CAP: Or why you can’t have your cake and eat it too

The CAP theorem, or Brewers theorem of distributed computing systems, states that it is impossible for a distributed system to simultaneously provide all three guarantees of

  1. Consistency: All nodes see the same data at the same time
  2. Availability: a guarantee that every request receives a response about whether it was successful or failed
  3. Partition tolerance: the system continues to operate despite arbitrary message loss or failure of part of the system.

The implications of the CAP theorem are crucial for selecting the persistence layer of an application or service. One has to carefully analyze their respective app/service requirements and pick the appropriate guarantees from CAP that their prospective persistence layer will support.

Data access patterns for User engagement services

Historically, the data access pattern for user generated content was low on writes and heavy on reads. However, modern social engagement patterns around user content have modified this pattern to being write heavy as well, to accommodate more likes, more ratings, more upvotes, more comments, more shares. So, today’s and tomorrow’s engagement services should accommodate, heavy write loads, heavy read loads, heavy aggregate(counter), modify and read loads. What becomes apparent if we look at user engagement services in this way is that aggregation needs to be a first class function of engagement services that is near real time, scalable and highly available.

Eventual consistency and User experience

At the same time we can also note that most of today’s engagement heavy applications tradeoff consistency for eventual consistency to achieve better scalability through horizontal partitioning and availability. The extent to which a congruent user experience can be pulled off with eventual consistency differs greatly. Reddit’s upvote user experience is a good example of using eventual consistency without it adversely affecting how the user perceives consistency on the platform.

Youtube’s “301 Views” for a video with “20000 likes” falls at the other end of the spectrum of good user experience using eventual consistency. So, with careful application and service design, effective tradeoffs on data consistency can be made without affecting the user experience. By doing this we immediately free ourselves from the “C” constraint of CAP, which leaves us free to explore the “Availability and Partition tolerance” guarantees which are very much desired in this context. The following section gives a brief example of the kinds of use cases that our engagement platform should support and what they imply for the persistence layer.

A playlist of the people

Imagine a community created playlist on Flipkart’s Flyte. This is a playlist where people add songs to a global playlist and then upvote or downvote songs added by other users. The users should have an always on experience and neither their submissions nor votes should be missed. The implication here is that there shouldn’t be a single point of failure in the write path. Hundreds/thousands of users could be simultaneously upvoting/downvoting the same song so locking of counters should be avoided and Distributed Counters should be preferred. Not every user can see the same view of the data as the nature of the data is very transient to begin with, so eventual consistency should do fine. Given the massive amount of user engagement, the sort order of the playlist is going to change very often so one should avoid query time sorting and prefer data that is natively sorted. Adequate clarity around such usage scenarios enabled us to confidently transition from requirements assessment to technology selection.

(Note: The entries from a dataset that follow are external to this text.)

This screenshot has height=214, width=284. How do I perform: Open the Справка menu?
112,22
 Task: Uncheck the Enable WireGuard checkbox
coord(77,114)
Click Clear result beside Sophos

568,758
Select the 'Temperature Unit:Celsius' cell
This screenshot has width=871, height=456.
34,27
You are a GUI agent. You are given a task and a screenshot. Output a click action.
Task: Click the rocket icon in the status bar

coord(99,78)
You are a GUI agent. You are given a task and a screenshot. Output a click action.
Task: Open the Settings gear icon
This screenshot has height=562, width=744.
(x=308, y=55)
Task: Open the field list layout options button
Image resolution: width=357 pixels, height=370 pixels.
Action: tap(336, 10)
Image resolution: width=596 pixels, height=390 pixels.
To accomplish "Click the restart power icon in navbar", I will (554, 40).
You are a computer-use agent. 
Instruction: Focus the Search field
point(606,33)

Technology Selection: What we want from a persistence layer

Let us consider the attributes of an appropriate persistence layer for engagement services.

  • Availability and Partition tolerance, with tunable consistency: as discussed above we should be able to trade off on consistency to accommodate highly available and partition tolerant engagement services.
  • Linear Scalability: In the face of massive amounts of content being created by  users the system should be able to scale without degrading performance.
  • Operational Efficiency: The operational requirements of the highly available, distributed, partition tolerant persistence layer should be minimal.
  • Community Support: There should be a thriving community of users and developers that is both effective and helpful.
  • Parsable Code Base: The code base should be gorkable both in size and complexity, with either good documentation or help from the community.
  • Professional Support: It is preferable to have companies that are providing professional support for the platform.

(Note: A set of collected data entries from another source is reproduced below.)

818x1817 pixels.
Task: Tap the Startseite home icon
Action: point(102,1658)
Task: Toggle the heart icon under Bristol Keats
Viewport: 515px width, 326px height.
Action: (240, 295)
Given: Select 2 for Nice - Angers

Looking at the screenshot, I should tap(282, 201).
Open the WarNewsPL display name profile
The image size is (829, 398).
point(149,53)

Though this isn’t an exhaustive list, it’s a good starting point to explore different alternatives. However, there are also functional requirements of the persistence layer that must be considered.

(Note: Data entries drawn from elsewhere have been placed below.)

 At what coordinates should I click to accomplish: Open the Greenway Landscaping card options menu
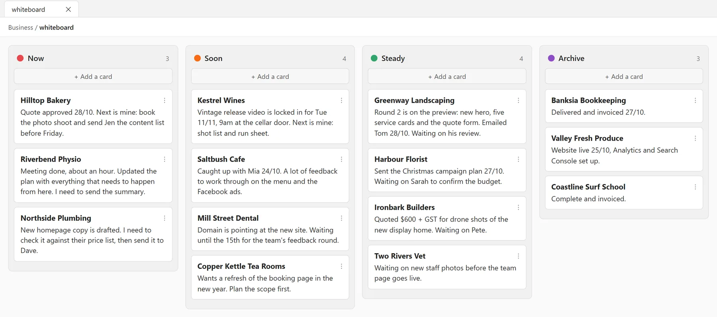[518, 100]
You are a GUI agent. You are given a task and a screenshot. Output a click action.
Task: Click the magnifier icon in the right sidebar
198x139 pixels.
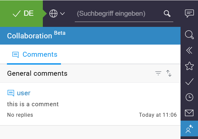189,35
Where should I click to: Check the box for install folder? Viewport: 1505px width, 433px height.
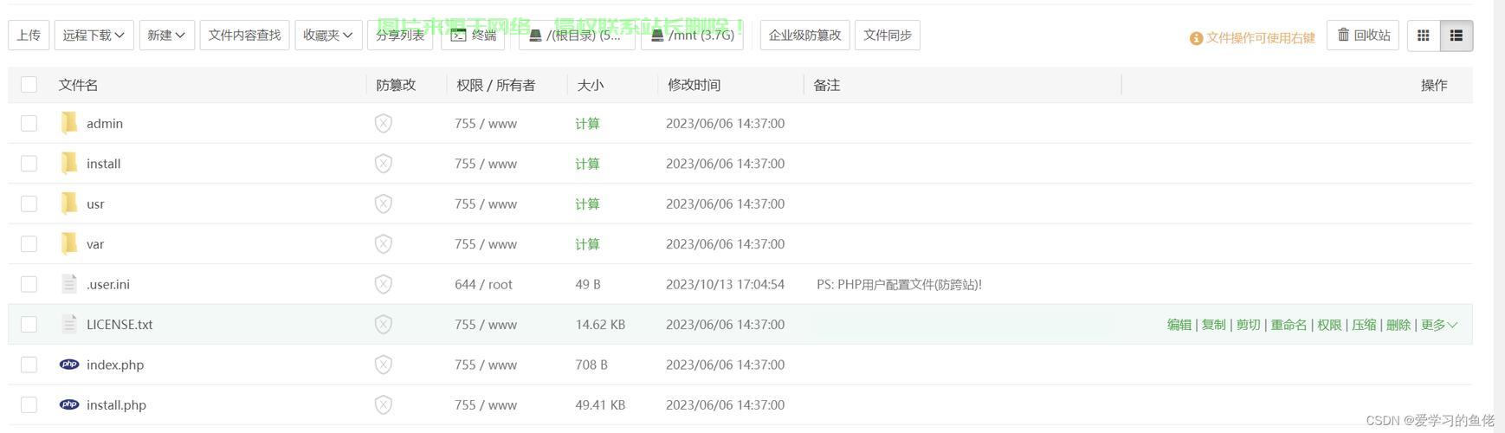[29, 164]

  • Aggregators are a first class concern: aggregator modification is potentially the most heavy write load element of an engagement service. So the persistence layer should support highly performant aggregator modification over a distributed infrastructure.
  • Sorting is a first class concern: Most user generated content is going to be in a sorted form, ranging from most recent comments(like news feed) to sort by helpfulness. Sorting large amounts of data should be handled in a highly efficient manner.
  • Multiple pivot points for data elements: each complex data entity should be accessible through its attributes through a reverse index or filtering.
  • Offline stats with map reduce: the persistence layer should support map reduce on data natively or should be able to easily be plugged into a map reduce framework like hadoop.
  • Search integration: text search should either be native or easily pluggable into the persistence layer.
  • Selectable/Updatable individual attributes: Attributes of a data entity should be individually selectable and updatable.
  • Schema Less: The data model should be flexible and should not impose any constraints on what and how much data is stored. A schema less data store like columnar or key-value data stores provide great data model flexibility.
  • Native support for ephemeral data: engagement services are going to generate lots of data of an ephemeral nature, i.e data that is important/valid only for a short period of time. Ephemeral data should not clog up the system.
  • Replication should be first class concern: replication, replication awareness should be deeply integrated into the design and implementation of the database.

Cassandra

Considering all the above factors we ruled out traditional RDBMSs and ventured into the wild west of databases aka “NoSQL”. After evaluating and eliminating a bunch databases (Document stores, key value stores, Riak – attributes not selectable/updatable, HBASE – catered to consistency and partitioning….) we arrived at Cassandra. Cassandra purportedly supports many of the above mentioned functional and non-functional requirements.

The Good

  • Online load balancing and cluster growth: Cassandra is designed from the ground up to be deployed on a cluster. Growing and shrinking clusters is transparent and can deal gracefully with node loss in a cluster.
  • Flexible Schema: Cassandra is a column oriented database and there is inherent flexibility in the schema for the data.
  • Key Oriented Queries: All queries are key,value oriented making the database highly performant if appropriately configured.
  • CAP aware: Cassandra is CAP aware, and allows one to make tradeoffs between consistency and latency (Consistency and Partition tolerance). Consistency can be configured for different levels. One can also tune consistency at a per query level.
  • No SPF: No single point of failure. Cassandra can be configured to be incredibly resilient in the face of massive node loss in the cluster. This is because replication is a first class function of Cassandra.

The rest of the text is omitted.